Data for processing:

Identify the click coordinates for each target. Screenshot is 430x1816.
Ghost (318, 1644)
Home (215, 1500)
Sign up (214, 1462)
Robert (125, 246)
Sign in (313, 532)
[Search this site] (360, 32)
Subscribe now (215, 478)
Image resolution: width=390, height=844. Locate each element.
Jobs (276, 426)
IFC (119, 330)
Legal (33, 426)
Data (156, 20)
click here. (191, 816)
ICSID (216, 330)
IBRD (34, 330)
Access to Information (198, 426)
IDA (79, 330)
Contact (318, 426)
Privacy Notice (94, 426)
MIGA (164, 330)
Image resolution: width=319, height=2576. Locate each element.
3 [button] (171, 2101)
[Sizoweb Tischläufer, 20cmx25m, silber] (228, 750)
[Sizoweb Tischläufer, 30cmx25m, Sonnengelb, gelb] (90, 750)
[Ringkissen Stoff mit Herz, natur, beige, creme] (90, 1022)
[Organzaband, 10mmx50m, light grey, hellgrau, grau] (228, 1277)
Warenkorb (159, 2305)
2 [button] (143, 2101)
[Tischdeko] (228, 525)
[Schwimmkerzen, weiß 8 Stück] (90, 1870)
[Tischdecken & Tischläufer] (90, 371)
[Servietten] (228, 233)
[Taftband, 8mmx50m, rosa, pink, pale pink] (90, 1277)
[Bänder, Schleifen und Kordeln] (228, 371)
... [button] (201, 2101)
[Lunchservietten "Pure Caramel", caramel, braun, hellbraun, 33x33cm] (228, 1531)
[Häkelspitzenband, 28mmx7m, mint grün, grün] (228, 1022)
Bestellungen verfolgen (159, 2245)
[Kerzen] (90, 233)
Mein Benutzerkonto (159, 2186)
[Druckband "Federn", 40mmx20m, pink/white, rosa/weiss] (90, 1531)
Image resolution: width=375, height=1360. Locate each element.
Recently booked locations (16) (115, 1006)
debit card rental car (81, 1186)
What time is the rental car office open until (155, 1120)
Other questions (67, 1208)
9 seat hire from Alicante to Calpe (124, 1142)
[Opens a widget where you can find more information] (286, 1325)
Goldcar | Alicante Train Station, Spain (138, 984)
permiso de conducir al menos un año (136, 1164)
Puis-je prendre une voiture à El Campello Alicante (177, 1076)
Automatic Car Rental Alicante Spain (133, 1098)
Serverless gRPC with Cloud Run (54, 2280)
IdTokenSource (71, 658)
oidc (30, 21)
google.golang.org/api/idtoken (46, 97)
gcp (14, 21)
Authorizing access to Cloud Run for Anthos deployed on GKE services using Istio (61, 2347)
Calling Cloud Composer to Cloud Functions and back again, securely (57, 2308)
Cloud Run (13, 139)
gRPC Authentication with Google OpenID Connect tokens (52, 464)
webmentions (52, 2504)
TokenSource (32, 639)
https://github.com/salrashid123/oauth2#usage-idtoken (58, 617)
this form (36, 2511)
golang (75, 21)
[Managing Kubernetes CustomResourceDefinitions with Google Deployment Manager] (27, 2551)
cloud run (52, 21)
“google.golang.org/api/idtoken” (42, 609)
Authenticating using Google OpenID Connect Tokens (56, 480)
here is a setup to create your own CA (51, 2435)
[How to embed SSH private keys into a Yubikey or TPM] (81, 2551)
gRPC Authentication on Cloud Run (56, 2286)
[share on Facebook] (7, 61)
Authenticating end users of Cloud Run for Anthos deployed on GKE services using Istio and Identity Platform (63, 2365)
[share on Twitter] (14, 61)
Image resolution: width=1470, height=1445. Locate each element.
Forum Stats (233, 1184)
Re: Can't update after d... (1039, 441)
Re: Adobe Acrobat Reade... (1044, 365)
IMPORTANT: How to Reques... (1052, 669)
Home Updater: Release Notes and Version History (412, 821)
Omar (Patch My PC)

Problem description: Look above for the line that contains "[Organzaband, 10mmx50m, light". Starting there, transcribe every line exactly until you have copied the line that contains "[Servietten] (228, 233)".

Answer area:
[Organzaband, 10mmx50m, light grey, hellgrau, grau] (228, 1277)
Warenkorb (159, 2305)
2 [button] (143, 2101)
[Tischdeko] (228, 525)
[Schwimmkerzen, weiß 8 Stück] (90, 1870)
[Tischdecken & Tischläufer] (90, 371)
[Servietten] (228, 233)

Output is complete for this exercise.